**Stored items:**

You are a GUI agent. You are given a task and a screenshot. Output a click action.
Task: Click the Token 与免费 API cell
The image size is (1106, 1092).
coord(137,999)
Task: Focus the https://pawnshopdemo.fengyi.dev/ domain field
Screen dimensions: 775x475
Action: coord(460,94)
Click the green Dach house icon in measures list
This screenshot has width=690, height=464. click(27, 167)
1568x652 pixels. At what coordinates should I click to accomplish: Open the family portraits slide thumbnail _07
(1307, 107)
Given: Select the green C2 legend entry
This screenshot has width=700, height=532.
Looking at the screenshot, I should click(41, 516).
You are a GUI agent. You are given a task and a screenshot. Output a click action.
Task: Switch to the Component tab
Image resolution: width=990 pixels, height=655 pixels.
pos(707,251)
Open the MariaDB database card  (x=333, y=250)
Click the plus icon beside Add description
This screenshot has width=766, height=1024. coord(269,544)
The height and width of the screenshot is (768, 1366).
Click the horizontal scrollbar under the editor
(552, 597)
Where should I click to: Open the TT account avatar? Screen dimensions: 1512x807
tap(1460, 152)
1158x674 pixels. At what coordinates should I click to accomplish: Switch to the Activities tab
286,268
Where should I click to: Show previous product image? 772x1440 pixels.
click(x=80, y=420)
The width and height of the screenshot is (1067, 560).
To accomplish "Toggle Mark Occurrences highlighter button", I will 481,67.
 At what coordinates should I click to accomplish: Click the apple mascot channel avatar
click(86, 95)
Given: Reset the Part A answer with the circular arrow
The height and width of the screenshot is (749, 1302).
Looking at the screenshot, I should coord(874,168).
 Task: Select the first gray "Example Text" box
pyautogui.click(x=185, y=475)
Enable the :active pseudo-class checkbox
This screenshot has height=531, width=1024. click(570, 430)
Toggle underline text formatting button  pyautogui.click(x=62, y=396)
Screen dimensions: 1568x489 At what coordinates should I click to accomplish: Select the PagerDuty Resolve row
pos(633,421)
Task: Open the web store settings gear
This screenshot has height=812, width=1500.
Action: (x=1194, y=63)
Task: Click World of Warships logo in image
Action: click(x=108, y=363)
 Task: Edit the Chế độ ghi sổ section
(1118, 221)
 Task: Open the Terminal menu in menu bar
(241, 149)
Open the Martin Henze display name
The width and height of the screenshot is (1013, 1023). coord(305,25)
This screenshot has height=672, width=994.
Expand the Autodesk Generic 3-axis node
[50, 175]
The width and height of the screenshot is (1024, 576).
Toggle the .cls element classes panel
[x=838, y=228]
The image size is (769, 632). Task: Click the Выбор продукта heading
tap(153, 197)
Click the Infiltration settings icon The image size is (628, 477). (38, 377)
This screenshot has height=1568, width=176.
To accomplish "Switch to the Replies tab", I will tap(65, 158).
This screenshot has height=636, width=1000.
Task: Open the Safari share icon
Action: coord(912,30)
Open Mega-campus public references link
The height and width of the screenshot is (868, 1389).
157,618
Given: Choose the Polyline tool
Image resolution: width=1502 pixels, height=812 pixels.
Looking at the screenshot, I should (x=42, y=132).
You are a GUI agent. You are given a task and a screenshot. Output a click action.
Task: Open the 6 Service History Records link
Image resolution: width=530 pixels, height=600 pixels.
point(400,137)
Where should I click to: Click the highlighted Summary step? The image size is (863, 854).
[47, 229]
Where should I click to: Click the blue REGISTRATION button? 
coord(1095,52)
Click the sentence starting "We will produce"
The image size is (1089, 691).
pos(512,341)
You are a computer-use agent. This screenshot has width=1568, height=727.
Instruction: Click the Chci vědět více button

**REQUIRED ACTION:**
With the line that has "Given: Reset the" as the first and the line that has "Toggle underline text" as the last, repeat exactly that run of lines above and no more.

**YOUR RESPONSE:**
Given: Reset the Part A answer with the circular arrow
The height and width of the screenshot is (749, 1302).
Looking at the screenshot, I should coord(874,168).
 Task: Select the first gray "Example Text" box
pyautogui.click(x=185, y=475)
Enable the :active pseudo-class checkbox
This screenshot has height=531, width=1024. click(570, 430)
Toggle underline text formatting button  pyautogui.click(x=62, y=396)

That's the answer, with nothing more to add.